Saturday, August 05, 2006

i was horny but not now because of the last post..

maybe i'm not open-minded or traditional or whatever you call that. but after the last post yue chin put up. it drives me nuts and left me thinking about something for a while. i want to be her younger brother or cousin or boyfriend. hahaha.
why am i born so short and ulgy and stupid and unfit?

i'm so pathetic that i talk to myself.
i totally dislike my father's attitude. he sucks. after peeling his dead skin on his feet, he doesn't wash his hands and went to touch the switches all over the house. the worse was he didn't showered (definitely) or changed(maybe) for 3 days since he didn't come home. he even tried to deny what he did and went to use wet tissue paper to clean all over the switch. i think there's something very fucking wrong with him. he just had another fucking accident outside knocking don't know what freaking car.

I REALLY DOESN'T WANT HIM TO COME BACK HOME EVERYNIGHT, COME BACK WHENEVER I'M IN SCHOOL OR OUTSIDE.

i've been waiting for him to say he doesn't want to provide for this family so that i will be forced to work and earn my own living.

Thursday, August 03, 2006

happy birthday audrea lan. i hope you're alright and do not do anything silly at the other end of the world. god bless.
i skipped two different lessons in three days, landscape managment lecture and property management tutorial, a total of 3 hours. i'm scared i will fail propert management exam.

i saw the same girl at the balik kapmpong bazaard today. she was wearing a navy blue cotton knitted sweater and a bright green billabong or ripcurl( i can't remember) mini skirt. she is not that tall but is attractive and most probably from mass comm. smart. also tanned skin.

today, elfie and i jogged (4km) and went to the gym for a while to do 'upside down' situps (i don't know what you call that).

my right knee hurts and is still hurting now. it's starting to screw up everytime i run or play soccer recently. i was wondering whether the dislocation/bulging bone in my left knee is a blessing in disguise since it doesn't hurts except that i can't kneel down on it.

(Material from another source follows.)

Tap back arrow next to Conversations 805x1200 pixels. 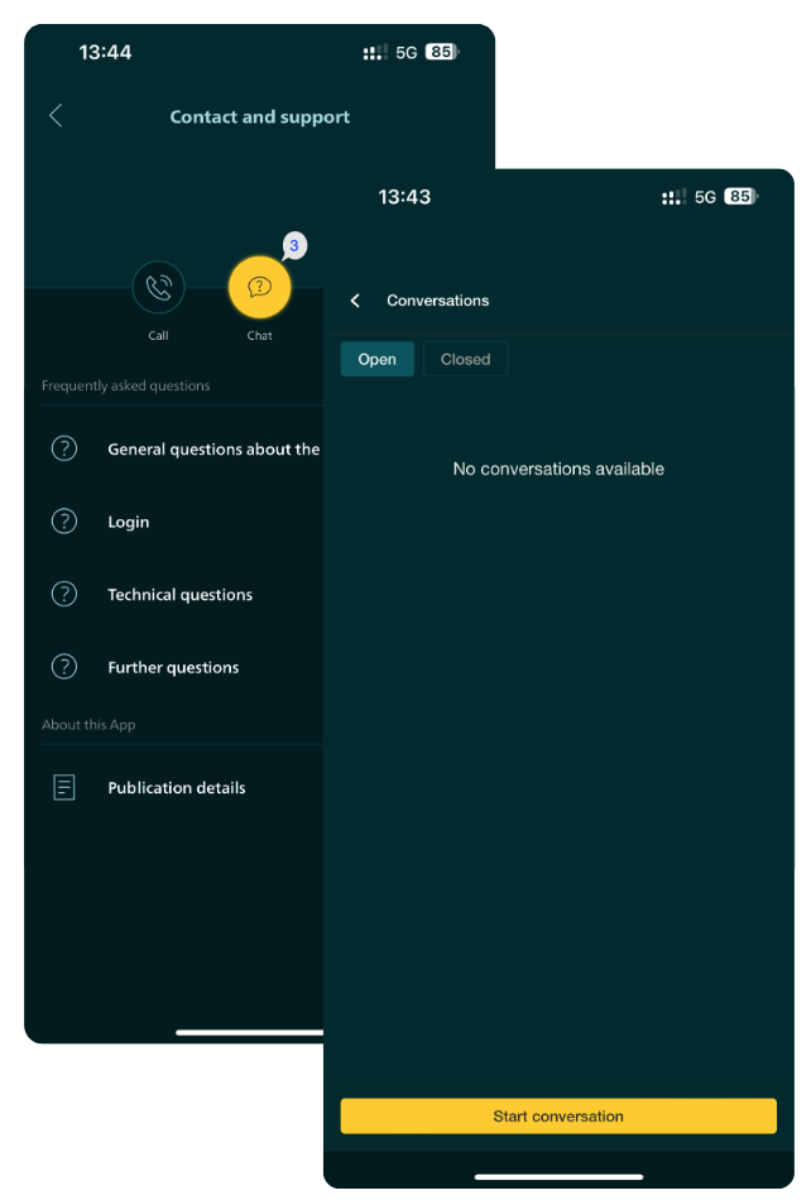355,300
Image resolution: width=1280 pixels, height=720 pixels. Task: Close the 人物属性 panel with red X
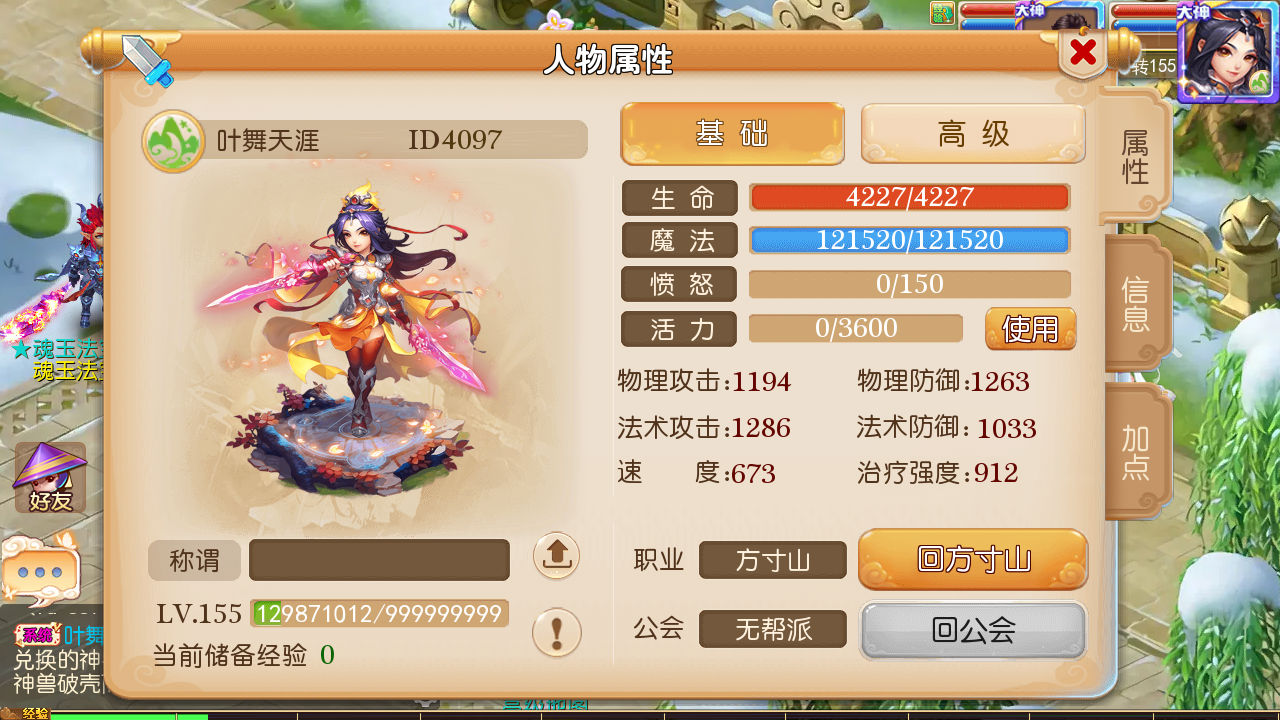pyautogui.click(x=1083, y=52)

i surfed some sites related to soccer and forgot the time till now. haven't started on my work and is having 9am lesson tomorrow. and i think i have to redo tutorial 7 since there's no time to do so tomorrow as it's torn when i lent kim wei.

i so feel like not doing any work but go to sleep right now.

Wednesday, August 02, 2006

there's so much work to do, i don't know where to start. i want to run, swim, play soccer and grow taller yet i can't afford to fail my modules.